Krótkie zadanie >> Ile razy w okolicy restauracji przekracza się potok według wybranego fragmentu i po czym?

Wybrany fragment >>
Przez kanion idzie się drogą, która początkowo przeplata się z rzeką, potem przez długi odcinek zostaje po jej lewej stronie, aż znów się łączą na końcu. W okolicy restauracji trzy razy przekracza się potok po drewnianych kładkach – drabinkach. Rzeka nie wspina się tak szybko jak droga i w końcu tworzy się głęboki kanion (może nawet i ponad 100 m przewyższenia). To jest malownicza część trasy, choć nie zawsze widoczna bywa rzeka. Droga wije się częściowo ocieniona skałami z lewej, więc przynajmniej słońce daje wytchnienie.

Dane wejściowe >>
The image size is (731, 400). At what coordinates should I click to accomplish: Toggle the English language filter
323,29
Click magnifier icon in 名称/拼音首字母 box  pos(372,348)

Odpowiedź >> Trzy razy, po drewnianych kładkach – drabinkach.